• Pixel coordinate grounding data

========================================================================

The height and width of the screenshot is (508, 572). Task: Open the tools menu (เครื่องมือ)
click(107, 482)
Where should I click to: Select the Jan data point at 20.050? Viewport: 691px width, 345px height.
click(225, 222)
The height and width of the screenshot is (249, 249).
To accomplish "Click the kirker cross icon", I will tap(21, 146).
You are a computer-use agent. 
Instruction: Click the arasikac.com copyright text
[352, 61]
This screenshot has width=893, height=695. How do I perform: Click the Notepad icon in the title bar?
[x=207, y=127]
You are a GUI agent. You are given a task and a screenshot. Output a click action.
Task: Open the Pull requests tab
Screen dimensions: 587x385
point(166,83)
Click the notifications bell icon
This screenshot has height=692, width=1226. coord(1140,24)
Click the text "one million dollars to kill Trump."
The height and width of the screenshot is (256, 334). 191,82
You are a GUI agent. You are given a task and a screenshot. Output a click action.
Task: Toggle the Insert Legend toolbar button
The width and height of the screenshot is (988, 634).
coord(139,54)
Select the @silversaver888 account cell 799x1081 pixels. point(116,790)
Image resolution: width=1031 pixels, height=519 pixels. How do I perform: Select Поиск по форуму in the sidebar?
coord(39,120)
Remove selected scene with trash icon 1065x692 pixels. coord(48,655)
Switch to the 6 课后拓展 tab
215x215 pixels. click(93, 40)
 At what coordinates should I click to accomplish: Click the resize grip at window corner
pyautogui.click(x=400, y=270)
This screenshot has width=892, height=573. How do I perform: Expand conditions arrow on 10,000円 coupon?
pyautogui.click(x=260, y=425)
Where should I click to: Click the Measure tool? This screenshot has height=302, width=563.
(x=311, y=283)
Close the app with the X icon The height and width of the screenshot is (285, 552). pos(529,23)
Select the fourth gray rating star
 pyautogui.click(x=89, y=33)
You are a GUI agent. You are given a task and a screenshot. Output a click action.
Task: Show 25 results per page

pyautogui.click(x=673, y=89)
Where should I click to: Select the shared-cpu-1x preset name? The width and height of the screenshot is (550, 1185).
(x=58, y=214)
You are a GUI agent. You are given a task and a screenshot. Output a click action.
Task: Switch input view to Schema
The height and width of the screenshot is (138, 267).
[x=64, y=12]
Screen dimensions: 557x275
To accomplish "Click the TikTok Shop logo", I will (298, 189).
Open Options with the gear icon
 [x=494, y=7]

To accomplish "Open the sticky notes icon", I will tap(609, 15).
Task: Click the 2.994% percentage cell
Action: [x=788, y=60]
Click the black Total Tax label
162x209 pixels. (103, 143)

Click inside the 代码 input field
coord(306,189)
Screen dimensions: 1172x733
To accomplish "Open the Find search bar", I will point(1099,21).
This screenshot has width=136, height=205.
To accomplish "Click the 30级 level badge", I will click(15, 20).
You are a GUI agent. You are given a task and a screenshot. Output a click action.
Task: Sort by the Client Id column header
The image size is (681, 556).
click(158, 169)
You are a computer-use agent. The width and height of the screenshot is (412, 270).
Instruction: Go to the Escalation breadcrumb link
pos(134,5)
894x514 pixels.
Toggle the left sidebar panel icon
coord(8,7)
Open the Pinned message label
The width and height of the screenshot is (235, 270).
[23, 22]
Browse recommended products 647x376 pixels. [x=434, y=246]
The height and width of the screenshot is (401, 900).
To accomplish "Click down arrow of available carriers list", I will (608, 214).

========================================================================

• Task brief
Your response must consist of the entries, reproduced exactly.

• Finished task
The height and width of the screenshot is (508, 572). Task: Open the tools menu (เครื่องมือ)
click(107, 482)
Where should I click to: Select the Jan data point at 20.050? Viewport: 691px width, 345px height.
click(225, 222)
The height and width of the screenshot is (249, 249).
To accomplish "Click the kirker cross icon", I will tap(21, 146).
You are a computer-use agent. 
Instruction: Click the arasikac.com copyright text
[352, 61]
This screenshot has width=893, height=695. How do I perform: Click the Notepad icon in the title bar?
[x=207, y=127]
You are a GUI agent. You are given a task and a screenshot. Output a click action.
Task: Open the Pull requests tab
Screen dimensions: 587x385
point(166,83)
Click the notifications bell icon
This screenshot has height=692, width=1226. coord(1140,24)
Click the text "one million dollars to kill Trump."
The height and width of the screenshot is (256, 334). 191,82
You are a GUI agent. You are given a task and a screenshot. Output a click action.
Task: Toggle the Insert Legend toolbar button
The width and height of the screenshot is (988, 634).
coord(139,54)
Select the @silversaver888 account cell 799x1081 pixels. point(116,790)
Image resolution: width=1031 pixels, height=519 pixels. How do I perform: Select Поиск по форуму in the sidebar?
coord(39,120)
Remove selected scene with trash icon 1065x692 pixels. coord(48,655)
Switch to the 6 课后拓展 tab
215x215 pixels. click(93, 40)
 At what coordinates should I click to accomplish: Click the resize grip at window corner
pyautogui.click(x=400, y=270)
This screenshot has width=892, height=573. How do I perform: Expand conditions arrow on 10,000円 coupon?
pyautogui.click(x=260, y=425)
Where should I click to: Click the Measure tool? This screenshot has height=302, width=563.
(x=311, y=283)
Close the app with the X icon The height and width of the screenshot is (285, 552). pos(529,23)
Select the fourth gray rating star
 pyautogui.click(x=89, y=33)
You are a GUI agent. You are given a task and a screenshot. Output a click action.
Task: Show 25 results per page

pyautogui.click(x=673, y=89)
Where should I click to: Select the shared-cpu-1x preset name? The width and height of the screenshot is (550, 1185).
(x=58, y=214)
You are a GUI agent. You are given a task and a screenshot. Output a click action.
Task: Switch input view to Schema
The height and width of the screenshot is (138, 267).
[x=64, y=12]
Screen dimensions: 557x275
To accomplish "Click the TikTok Shop logo", I will (298, 189).
Open Options with the gear icon
 [x=494, y=7]

To accomplish "Open the sticky notes icon", I will tap(609, 15).
Task: Click the 2.994% percentage cell
Action: [x=788, y=60]
Click the black Total Tax label
162x209 pixels. (103, 143)

Click inside the 代码 input field
coord(306,189)
Screen dimensions: 1172x733
To accomplish "Open the Find search bar", I will point(1099,21).
This screenshot has width=136, height=205.
To accomplish "Click the 30级 level badge", I will click(15, 20).
You are a GUI agent. You are given a task and a screenshot. Output a click action.
Task: Sort by the Client Id column header
The image size is (681, 556).
click(158, 169)
You are a computer-use agent. The width and height of the screenshot is (412, 270).
Instruction: Go to the Escalation breadcrumb link
pos(134,5)
894x514 pixels.
Toggle the left sidebar panel icon
coord(8,7)
Open the Pinned message label
The width and height of the screenshot is (235, 270).
[23, 22]
Browse recommended products 647x376 pixels. [x=434, y=246]
The height and width of the screenshot is (401, 900).
To accomplish "Click down arrow of available carriers list", I will (608, 214).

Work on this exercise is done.